The thought stunned her so that she stopped along the path. Tor had been kind to her, praising her music, even one day stopping to thank her for befriending the queen. To take the work he had created with such dedication would feel like a worse betrayal than simple thievery.
But if she did nothing, Malcolm would have the manuscript, and order it copied to share its contents further. That would betray her kin and the whole of her lineage. First she must see the manuscript. Then she would know better what to do.
“I would be happy to look at it as soon as you would like,” she said, and Tor nodded.
“Brother Tor,” Margaret said then, turning toward the monk. “I would dearly like to found a house of Benedictines here at Dunfermline, especially with the new church under way.”
“I thought the church might be dedicated for Scottish use. It is Malcolm’s choice.”
“Benedictine makes sense if Scotland is to improve its standing in the world. Would you agree to supervise a Benedictine house here? I will write to Lanfranc in Canterbury myself about it.”
“It would be a great honor, but the king—”
Margaret smiled like a cat at the cream. “He will agree, if it is what I want.”
“What of Father Otto, Brother Brand, and Brother Godwin?”
“They will be here to help you. Surely Melrose can be left to the direction of Brother Aldwyn, who is doing a fine job there. Come up to Dunfermline, if it can be arranged.”
“Lady,” he said solemnly, “if you so desire it, we will ask for permission.”
Margaret rested a hand on his arm briefly. “Your presence would be a boon to me, Tor. You would truly counsel me, correct me, assign me penances. You know my shortcomings almost as well as Eva does,” she said, smiling over her shoulder.
“Lady, you have no shortcomings,” Tor spoke quietly.
Something flashed between them, soft gaze and deep spark, and Eva saw for an instant an aware, silent exchange that friends share—even lovers. The queen and the monk had a rare spiritual bond, Eva thought. Friends early in life, they accepted each other now as fervently pious and dedicated to their ideals. Tor and Margaret had found a perfect mate of the spirit, a keen communion of minds.
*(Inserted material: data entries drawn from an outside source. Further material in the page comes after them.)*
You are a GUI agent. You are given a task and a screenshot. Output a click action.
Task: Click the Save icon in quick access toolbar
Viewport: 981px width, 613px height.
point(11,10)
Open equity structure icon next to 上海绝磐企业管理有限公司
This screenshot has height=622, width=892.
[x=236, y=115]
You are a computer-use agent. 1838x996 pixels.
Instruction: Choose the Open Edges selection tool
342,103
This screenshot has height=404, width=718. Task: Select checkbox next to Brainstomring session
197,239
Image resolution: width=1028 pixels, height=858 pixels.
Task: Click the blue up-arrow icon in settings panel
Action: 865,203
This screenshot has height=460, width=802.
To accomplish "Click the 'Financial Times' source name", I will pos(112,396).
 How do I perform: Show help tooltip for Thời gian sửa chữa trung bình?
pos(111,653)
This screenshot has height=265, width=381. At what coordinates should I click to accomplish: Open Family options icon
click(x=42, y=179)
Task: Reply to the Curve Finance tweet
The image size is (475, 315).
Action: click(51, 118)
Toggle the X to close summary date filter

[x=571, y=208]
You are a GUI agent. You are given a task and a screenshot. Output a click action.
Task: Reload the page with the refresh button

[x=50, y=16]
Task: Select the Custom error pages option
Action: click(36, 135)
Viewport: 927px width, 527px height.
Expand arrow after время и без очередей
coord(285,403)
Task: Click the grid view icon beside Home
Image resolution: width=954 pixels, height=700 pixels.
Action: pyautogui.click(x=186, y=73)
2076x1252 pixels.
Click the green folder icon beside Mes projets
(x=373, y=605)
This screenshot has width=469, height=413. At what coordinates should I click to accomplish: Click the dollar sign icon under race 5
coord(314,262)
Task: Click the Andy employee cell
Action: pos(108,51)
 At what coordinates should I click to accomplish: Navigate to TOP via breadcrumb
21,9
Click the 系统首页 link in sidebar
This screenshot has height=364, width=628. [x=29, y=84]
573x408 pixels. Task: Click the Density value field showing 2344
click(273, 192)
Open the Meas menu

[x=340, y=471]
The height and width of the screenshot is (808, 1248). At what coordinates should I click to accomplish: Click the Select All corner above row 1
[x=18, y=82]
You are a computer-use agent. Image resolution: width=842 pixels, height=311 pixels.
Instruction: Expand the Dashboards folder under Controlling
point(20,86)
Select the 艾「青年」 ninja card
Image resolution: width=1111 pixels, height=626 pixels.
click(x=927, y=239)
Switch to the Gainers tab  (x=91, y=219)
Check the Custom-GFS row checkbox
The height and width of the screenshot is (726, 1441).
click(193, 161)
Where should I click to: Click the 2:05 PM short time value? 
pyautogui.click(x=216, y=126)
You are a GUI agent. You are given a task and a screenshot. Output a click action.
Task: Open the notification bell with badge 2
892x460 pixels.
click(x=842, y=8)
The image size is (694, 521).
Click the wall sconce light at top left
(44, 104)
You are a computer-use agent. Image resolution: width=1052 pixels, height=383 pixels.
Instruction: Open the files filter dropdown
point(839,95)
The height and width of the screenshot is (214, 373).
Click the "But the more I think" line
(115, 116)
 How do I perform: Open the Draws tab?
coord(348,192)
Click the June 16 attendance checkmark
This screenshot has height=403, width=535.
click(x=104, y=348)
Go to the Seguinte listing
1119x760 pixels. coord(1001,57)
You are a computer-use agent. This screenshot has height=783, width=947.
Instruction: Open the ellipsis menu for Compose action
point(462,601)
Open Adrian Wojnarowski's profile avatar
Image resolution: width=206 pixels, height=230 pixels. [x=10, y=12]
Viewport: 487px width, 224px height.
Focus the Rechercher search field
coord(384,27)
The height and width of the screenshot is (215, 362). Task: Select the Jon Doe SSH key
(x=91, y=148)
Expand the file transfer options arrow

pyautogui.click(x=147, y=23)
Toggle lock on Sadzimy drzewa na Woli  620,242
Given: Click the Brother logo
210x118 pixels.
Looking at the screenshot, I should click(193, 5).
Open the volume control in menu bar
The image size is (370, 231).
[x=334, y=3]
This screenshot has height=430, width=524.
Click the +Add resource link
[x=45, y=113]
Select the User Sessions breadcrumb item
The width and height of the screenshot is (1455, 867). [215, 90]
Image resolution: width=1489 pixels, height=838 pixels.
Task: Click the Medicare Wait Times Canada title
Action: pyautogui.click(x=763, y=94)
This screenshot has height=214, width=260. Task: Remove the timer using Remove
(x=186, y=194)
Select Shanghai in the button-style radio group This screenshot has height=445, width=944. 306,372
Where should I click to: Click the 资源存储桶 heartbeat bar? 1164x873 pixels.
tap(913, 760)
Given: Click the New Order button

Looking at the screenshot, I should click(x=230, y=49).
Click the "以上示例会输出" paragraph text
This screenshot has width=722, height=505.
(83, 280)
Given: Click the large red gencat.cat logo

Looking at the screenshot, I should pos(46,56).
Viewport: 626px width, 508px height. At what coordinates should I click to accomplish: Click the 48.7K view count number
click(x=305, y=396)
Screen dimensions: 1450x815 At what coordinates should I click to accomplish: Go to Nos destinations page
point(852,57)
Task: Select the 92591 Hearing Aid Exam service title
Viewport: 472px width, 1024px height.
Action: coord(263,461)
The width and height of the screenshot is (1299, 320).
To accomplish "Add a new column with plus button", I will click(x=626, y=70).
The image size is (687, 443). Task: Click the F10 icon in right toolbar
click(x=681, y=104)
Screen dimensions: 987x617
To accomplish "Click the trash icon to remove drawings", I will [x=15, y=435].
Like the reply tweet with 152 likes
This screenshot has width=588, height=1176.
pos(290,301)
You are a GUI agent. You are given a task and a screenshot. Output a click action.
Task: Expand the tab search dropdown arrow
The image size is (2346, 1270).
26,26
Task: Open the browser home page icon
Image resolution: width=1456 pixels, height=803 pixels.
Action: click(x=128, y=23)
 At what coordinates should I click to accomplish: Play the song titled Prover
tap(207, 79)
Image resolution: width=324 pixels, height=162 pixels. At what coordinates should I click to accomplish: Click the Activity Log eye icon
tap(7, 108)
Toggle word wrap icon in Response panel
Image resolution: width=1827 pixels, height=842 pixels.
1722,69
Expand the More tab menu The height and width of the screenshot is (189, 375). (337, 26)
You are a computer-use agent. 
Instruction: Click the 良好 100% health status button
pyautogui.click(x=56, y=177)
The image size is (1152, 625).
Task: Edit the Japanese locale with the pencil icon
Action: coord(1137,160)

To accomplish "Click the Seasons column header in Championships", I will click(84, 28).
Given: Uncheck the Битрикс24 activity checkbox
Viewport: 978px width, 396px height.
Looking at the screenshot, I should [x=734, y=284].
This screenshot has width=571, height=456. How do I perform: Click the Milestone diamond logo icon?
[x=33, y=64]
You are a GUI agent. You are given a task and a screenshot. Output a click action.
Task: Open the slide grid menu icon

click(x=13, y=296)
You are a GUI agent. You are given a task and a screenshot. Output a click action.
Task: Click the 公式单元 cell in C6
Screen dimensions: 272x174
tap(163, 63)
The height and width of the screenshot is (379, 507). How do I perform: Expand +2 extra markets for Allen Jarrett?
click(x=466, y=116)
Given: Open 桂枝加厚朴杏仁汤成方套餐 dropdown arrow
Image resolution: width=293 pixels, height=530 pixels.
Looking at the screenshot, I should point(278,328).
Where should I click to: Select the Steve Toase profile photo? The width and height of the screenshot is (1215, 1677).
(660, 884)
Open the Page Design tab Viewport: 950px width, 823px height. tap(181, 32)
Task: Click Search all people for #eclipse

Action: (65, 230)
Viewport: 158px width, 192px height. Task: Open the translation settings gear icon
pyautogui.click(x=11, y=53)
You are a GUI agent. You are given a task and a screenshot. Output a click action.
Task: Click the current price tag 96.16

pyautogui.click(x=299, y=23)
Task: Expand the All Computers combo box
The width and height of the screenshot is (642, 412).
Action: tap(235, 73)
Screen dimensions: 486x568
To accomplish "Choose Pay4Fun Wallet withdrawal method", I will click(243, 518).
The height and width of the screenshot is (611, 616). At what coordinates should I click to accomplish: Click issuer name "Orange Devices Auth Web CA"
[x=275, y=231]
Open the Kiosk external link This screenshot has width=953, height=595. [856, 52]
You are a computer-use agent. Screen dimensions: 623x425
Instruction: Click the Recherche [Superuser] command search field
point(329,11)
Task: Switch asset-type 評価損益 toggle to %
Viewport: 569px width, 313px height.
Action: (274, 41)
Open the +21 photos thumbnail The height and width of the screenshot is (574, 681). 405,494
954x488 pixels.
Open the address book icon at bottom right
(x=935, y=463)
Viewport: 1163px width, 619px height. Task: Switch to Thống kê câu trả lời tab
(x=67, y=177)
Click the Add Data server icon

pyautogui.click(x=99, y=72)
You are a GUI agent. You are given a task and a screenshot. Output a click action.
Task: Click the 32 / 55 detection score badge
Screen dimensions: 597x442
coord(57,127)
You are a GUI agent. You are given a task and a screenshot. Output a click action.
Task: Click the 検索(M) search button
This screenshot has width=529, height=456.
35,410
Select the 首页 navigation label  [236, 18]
Neither would cross the unassailable boundary between them—neither would dare even think it.
Surely that was so, Eva told herself, watching them smile, hesitate, then walk on.
Chapter Twenty
King [William] will not cease from attacking them … he will discover that he had better make peace with them than continually attacking them and prevailing nothing.
—De Gestis Herwardi Saxonis, ANGLO-SAXON, TWELFTH CENTURY
William,” said Edgar breathlessly, standing in Dunfermline’s dusty, summer-baked yard, “has sent his troops marching into Lothian to burn fields while he has gone to Berwick, where his ships are waiting.” Grim, weary, he looked at Margaret and De Lauder, who stood at her side. “He could reach the shores of Fife in a day or two.”
Margaret clenched her hands, her heart beating fast. She had dreaded this, prayed against it, yet it was here. “What of Malcolm?”
“He is in Dun Edin, mustering troops and ships. They are trading messages by fast rider. William threatens to cut a swath through Scotland unless Malcolm surrenders and offers recompense.”
“For what?” Margaret asked sharply.
“William is furious about the continuing Saxon rebellion, and still holds me accountable for that—Malcolm, too. And he wants the Saxon royal family returned to his custody, including you, Margaret. He claims you could not marry without his permission.” Anger sparked in his eyes.
She raised her chin. “I did not need his approval. When will Malcolm be here?”
“He will soon depart Leith before William’s ships even sail out of Berwick. He sent me ahead with the news.”
“We will wait for my husband, then decide what to do.”
Edgar shook his head. “Malcolm wants you gone from here quickly. Robert,” he said to De Lauder, “you are to escort the queen and her party north to Loch Leven. Malcolm sent a messenger to the abbot.”
“Drostan would welcome us,” Eva said, walking forward. “But why must we go there?”
Seeing her friend, Margaret tucked an arm into Eva’s. But she sensed tension thrumming in the slender girl, and noticed that Eva trained her gaze solely on Edgar.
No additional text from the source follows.